Artefacts of the Future
10 Apr – 05 May 2018
Within Jen Bowmast’s art practice, encounters with clairvoyants are catalysts for intuitive making with bronze, craft materials, and ceramics. These artefacts become transitional objects between one place and another reflecting the moment of exchange between artist and reader during esoteric research.
Jen Bowmast lives in Motueka, New Zealand, and recently graduated from Canterbury University with an MFA (distinction). She was a finalist in the Arte Laguna prize 2017, exhibiting in Venice, and merit award winner in The National Contemporary Award and Wallace Awards in 2016. In 2018 Jen will be part of a group show at Ramp Gallery, a performance project at Gallery 306, Tokyo, and attend the contemporary summer school at The Royal College of Art in London.
“…A felt world of unseen presences, inaudible messages, and omniscient guidance is a curious notion. There are those amongst us offering themselves as conduits to glimpse behind the veil. My encounters with psychics, clairvoyants, soothsayers, and oracles has offered fruitful ground for art making. I am using these ancient tools to aid my metaphysical navigation. The research ultimately transformed my position from querent, to participant, to mystic. Learning to walk in the dark.
Sometimes my sage and ritualistic encounters were immediate catalysts for making. Other times objects materialised from layers of conversation, with shapes and lives of their own. My sculptural investigations into purity of form were transcended by an embodiment of spirit.
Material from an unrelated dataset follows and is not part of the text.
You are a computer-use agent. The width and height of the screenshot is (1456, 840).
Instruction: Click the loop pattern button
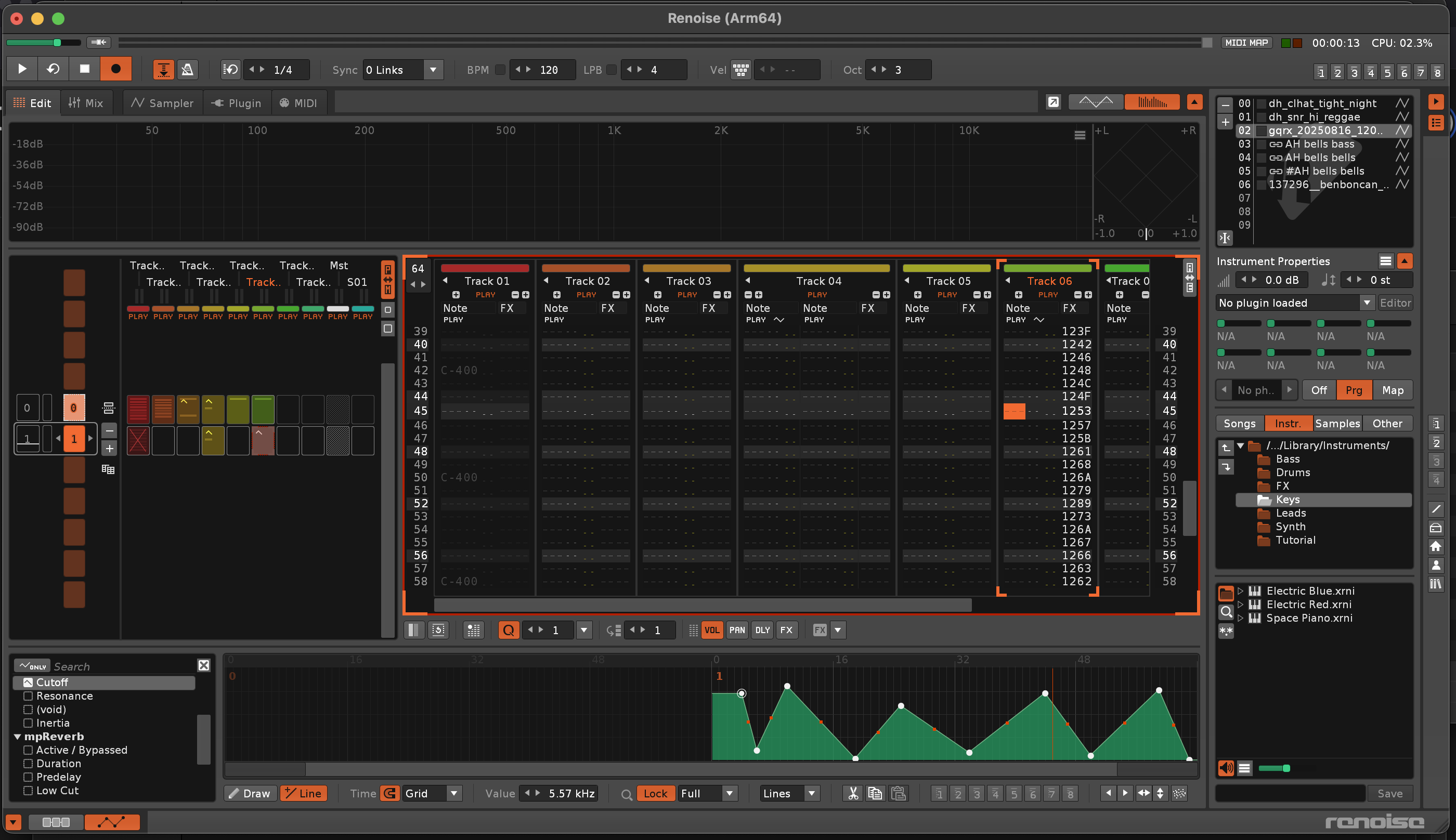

Staring back at me, emanating a question rather than an answer, self-propelled divinatory alternators.
Ruminating on the invisible and intangible was futile. Truth-hunting was dead. Incantation has drawn from materials both physical and arcane: the listening clay with its willingness to be transformed, bronze with its sculptural heritage and the scrying, reflective light of perspex. The blackest black travelled in sacred vials from far-off lands. Clandestine conversations dancing with the time stream. Other makers’ hands raising the frequency. Yes, chasing the divine through materiality.
Artefacts of the Future, presented in the main gallery, began with a reading from Ōtautahi medium, Jayne-Rewa. This message was about the moment where light and dark exchange, the black nothingness and all that is. The clay objects embody both the idea of the described space and the gallery. Fired with nano particles never to be touched by hands, slipping between two worlds, here and somewhere else. Light coming from the dark. This is the all that is”.